I've seen numerous things happen with Brass. Even well regarded Norma Brass for the 7.5x55 doesn't hold up as well as the Prvi Partisan recently produced. And brass when it gets old tends to get brittle.

Betram fills a void that until recently other makers haven't, and I must say I don't particularly like their cases, my experience being for 8x56R Hungarian. Their necks crack, are brittle, crush necks in proper dies, etc, that doesn't occur with the Hornady Brass in 8x56R. I would be more concerned about body cracking near the case though!

What I am glad to see is manufactures like Hornady (and some others like Prvi, which I think makes some of the Hornady Brass, Starline, Etc.) stepping up and making obsolete brass for our antique and custom caliber firearms.
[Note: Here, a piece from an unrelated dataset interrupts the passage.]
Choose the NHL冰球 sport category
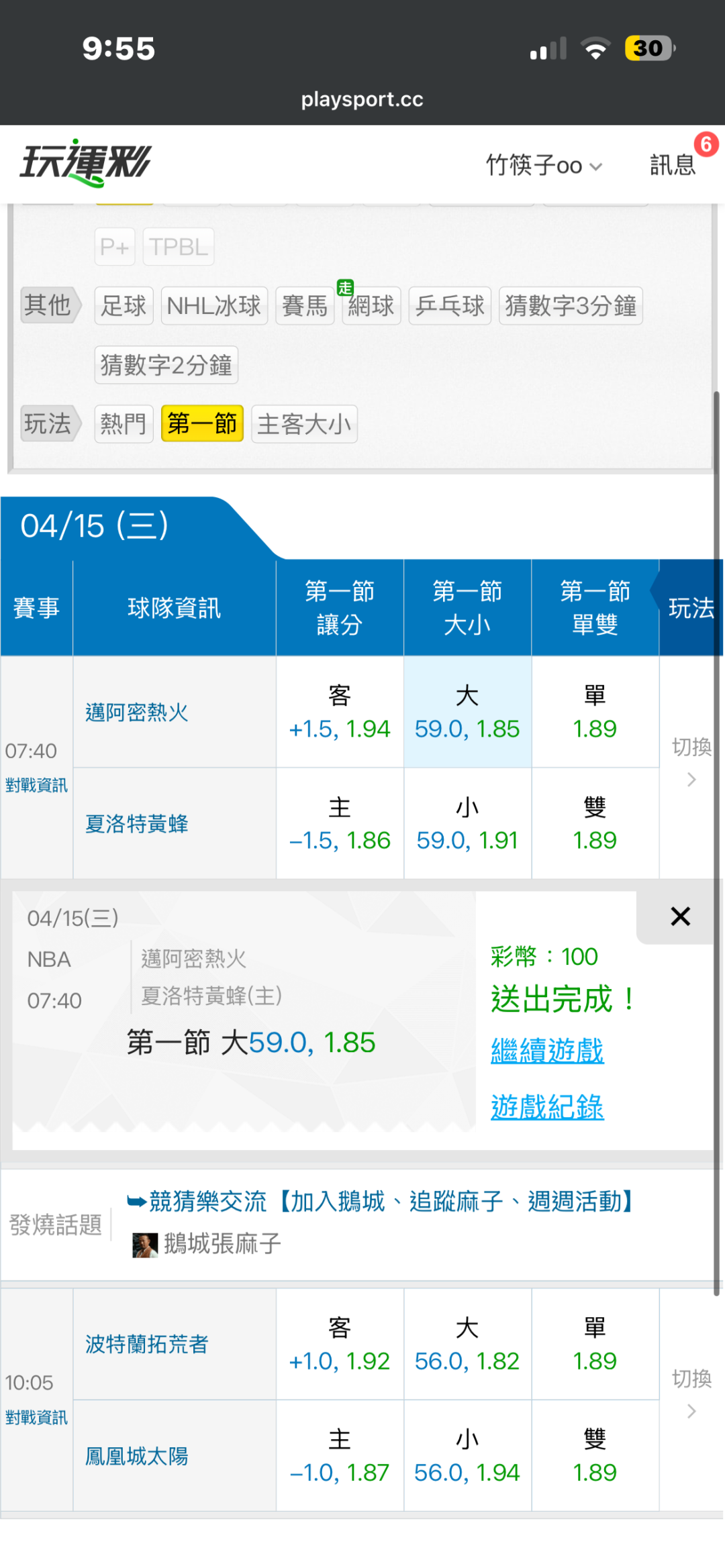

What we need to do is support the quality makers by buying their product.

I feel that here in the US, it was difficult to get brass for uncommon calibers here, and in many cases Norma was the only brass available, importation was erratic, and you could end up without brass. Many fine Drillings used to be dirt cheap, particularly something like 16ga over 9x62R (not 9.3) because brass and bullets wasn't easily available and dies were expensive. Now those guns are enjoying more popularity because of component availability.

I agree we should support quality makers.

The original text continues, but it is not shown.